Chapter 2 Exercises

Clarifying the Concepts

Question 2.1

What are raw scores?

Question 2.2

What are the steps to create a frequency table?

Question 2.3

What is the difference between a frequency table and a grouped frequency table?

Question 2.4

Describe two ways that statisticians might use the word interval.

Question 2.5

What is the difference between a histogram and a bar graph?

Question 2.6

What are the typical labels for the x-axis and the y-axis in a histogram?

Question 2.7

What are the differences between a histogram and a frequency polygon?

Question 2.8

What is the benefit of creating a visual distribution of data rather than simply looking at a list of the data?

Question 2.9

In your own words, define the word distribution, first as you would use it in everyday conversation and then as a statistician would use it.

Question 2.10

What is a normal distribution?

42

Question 2.11

How do positively skewed distributions and negatively skewed distributions deviate from a normal distribution?

Question 2.12

What is a floor effect and how does it affect a distribution?

Question 2.13

What is a ceiling effect and how does it affect a distribution?

Question 2.14

What are potential benefits of using a stem-and-leaf plot as opposed to a histogram?

Question 2.15

In what way are stem-and-leaf plots similar to histograms?

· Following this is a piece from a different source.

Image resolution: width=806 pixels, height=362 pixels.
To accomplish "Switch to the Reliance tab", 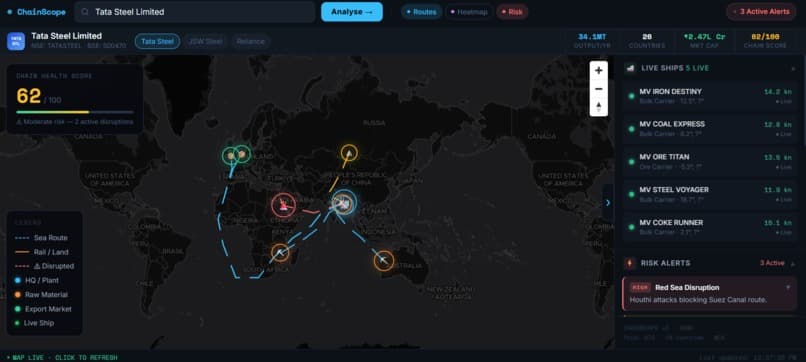I will pyautogui.click(x=251, y=41).
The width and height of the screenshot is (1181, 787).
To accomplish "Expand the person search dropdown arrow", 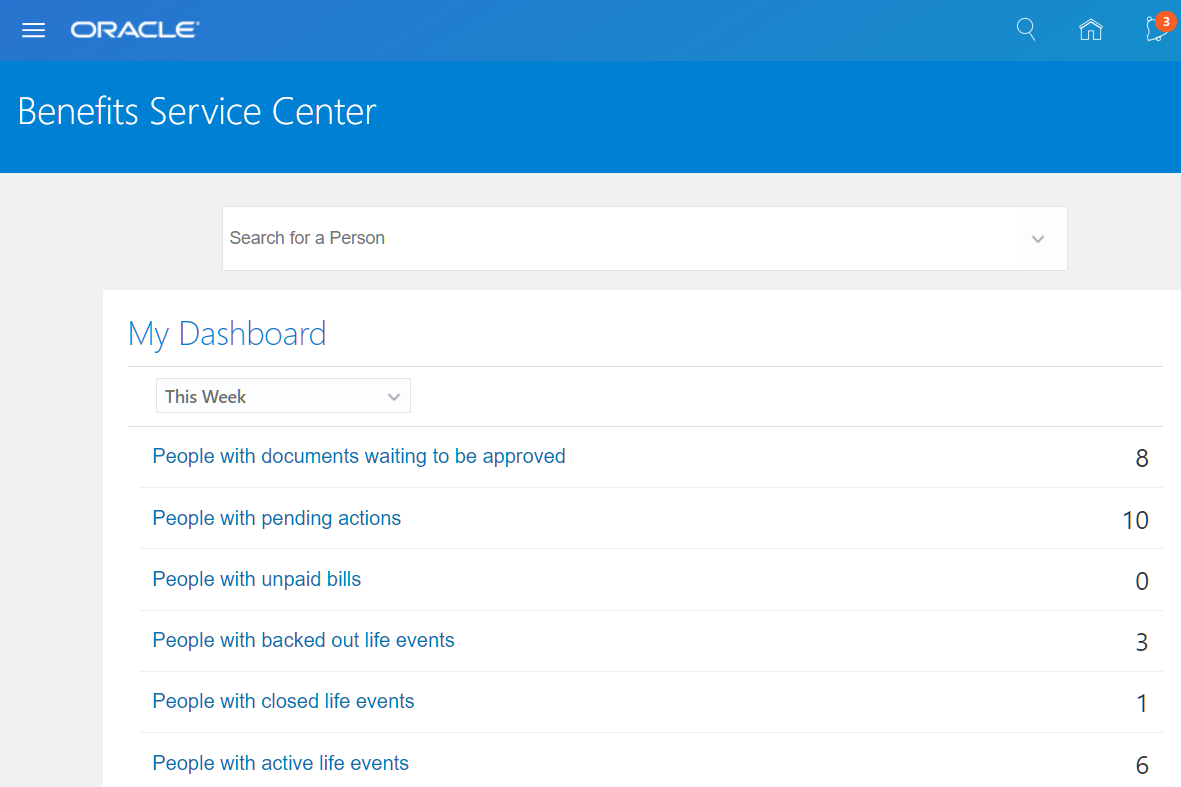I will pos(1038,239).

Calculating the Statistics

Question 2.16

Convert the following to percentages: 63 out of 1264; 2 out of 88.

Question 2.17

Convert the following to percentages: 7 out of 39; 122 out of 300.

Question 2.18

Counts are often converted to percentages. Convert 817 out of 22,140 into a percentage. Now convert 4009 out of 22,140 into a percentage. What type of variable (nominal, ordinal, or scale) are these data as counts? What kind of variable are they as percentages?

Question 2.19

Convert 2 out of 2000 into a percentage. Now convert 60 out of 62 into a percentage.

Question 2.20

Throughout this book, final answers are reported to two decimal places. Report the following numbers this way: 1,888.999, 2.6454, and 0.0833.

Question 2.21

Report the following numbers to two decimal places: 0.0391, 198.2219, and 17.886.

Question 2.22

On a test of marital satisfaction, scores could range from 0 to 27.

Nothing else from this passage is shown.